* **QUOTED PASSAGE**:
Embodiments of the present disclosure seek to solve at least one of the problems existing in the prior art to at least some extent.

For this, one objective of the present disclosure is to provide a fuel supply system for an engine of a vehicle, which can perform a fuel supply in real time according to a current fuel demand of the engine, realize an intelligent fuel supply for the engine, has high safety and no pollution, and reduce a cost.

Another objective of the present disclosure is to provide a fuel supply control method for an engine of a vehicle.

According to embodiments of a first broad aspect of the present disclosure, a fuel supply system for an engine of a vehicle is provided. The fuel supply system includes: a first detecting unit, configured to detect an operating state of the vehicle to generate an operating state signal; an engine control unit, connected with the first detecting unit and configured to obtain an opening degree of a throttle valve according to the operating state signal when the engine is working, to query a predetermined table indicating a relationship between opening degrees of the throttle valve and fuel demands to obtain a current fuel demand, and to generate a fuel demand control signal based on the current fuel demand; a fuel pump, configured to supply fuel to the engine; a fuel pump motor, configured to drive the fuel pump; and a fuel pump motor control unit, connected with the fuel pump motor and the engine control unit respectively and configured to control the fuel pump motor according to the fuel demand control signal.

With the fuel supply system for an engine of a vehicle according to embodiments of the present disclosure, the fuel pump can supply fuel to the engine in real time according to the current fuel demand of the engine, thus realizing an intelligent and precise fuel supply, improving an efficiency of the fuel pump motor, reducing energy waste from fuel pumping to fuel returning, and having advantages of noiselessness, long service life, low pollution, safety and environment-friendliness. Furthermore, with the fuel supply system according to embodiments of the present disclosure, a number of fuel returning lines can be decreased, thus having advantages of compact spatial arrangement, less components and low manufacturing cost.

* **ENTRIES SUPPLIED**:
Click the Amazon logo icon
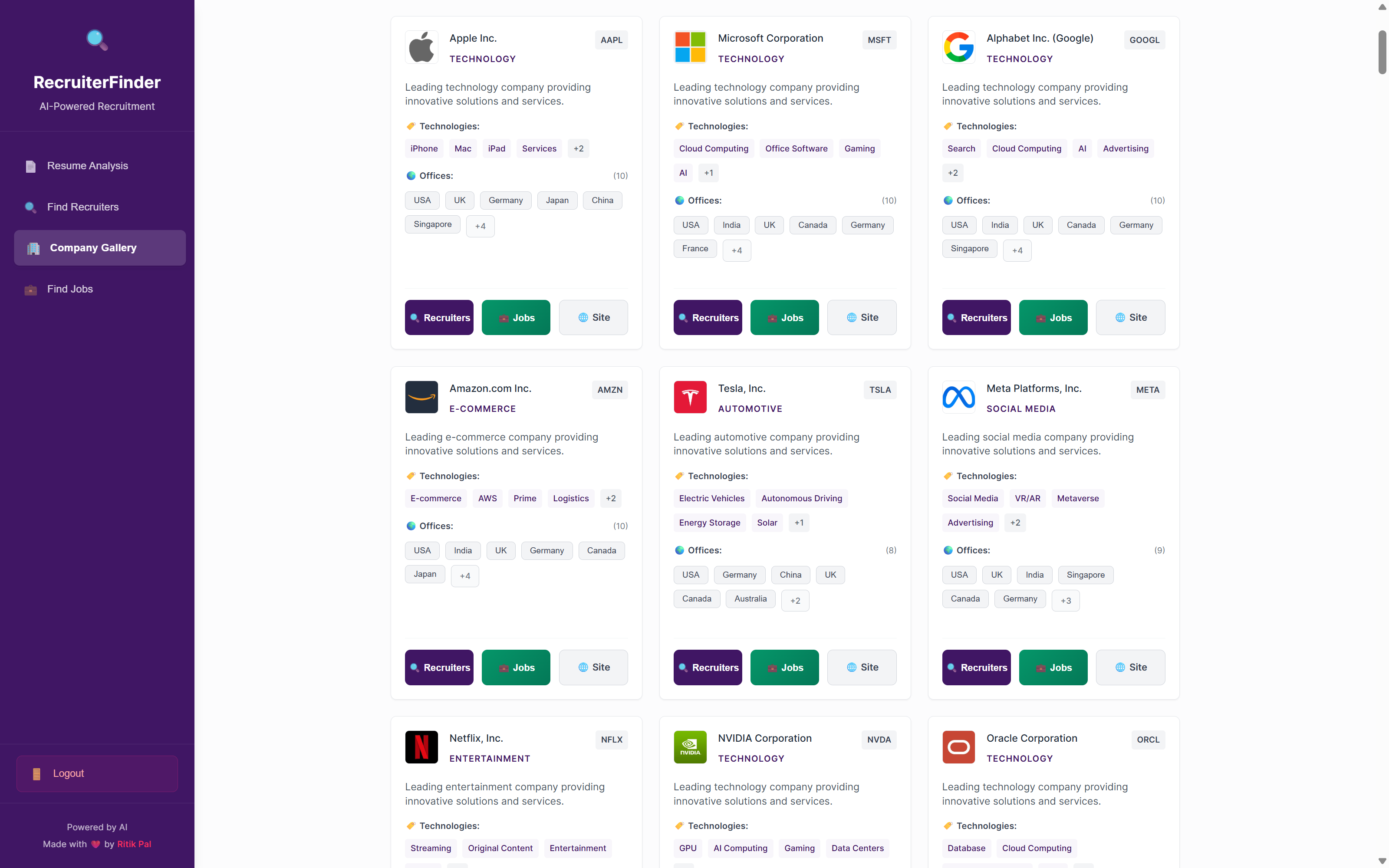This screenshot has width=1389, height=868. [x=421, y=397]
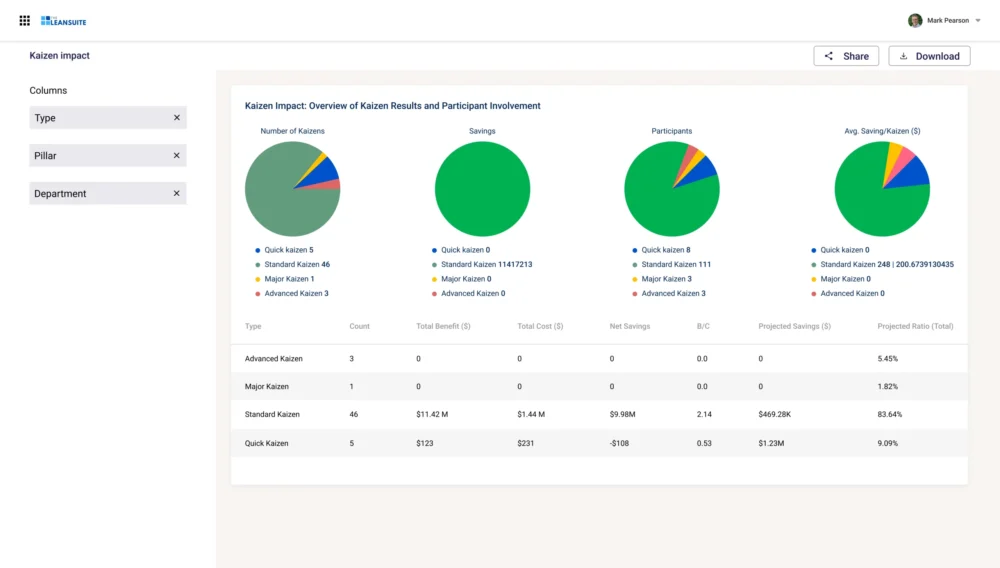The height and width of the screenshot is (568, 1000).
Task: Sort by Net Savings column header
Action: [629, 326]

* **TASK PROMPT**:
What components make up the fuel supply system in the engine fuel supply text? List every one. None of the lines matter here.

* **REPLY TO THE TASK**:
- a first detecting unit
- an engine control unit
- a fuel pump
- a fuel pump motor
- a fuel pump motor control unit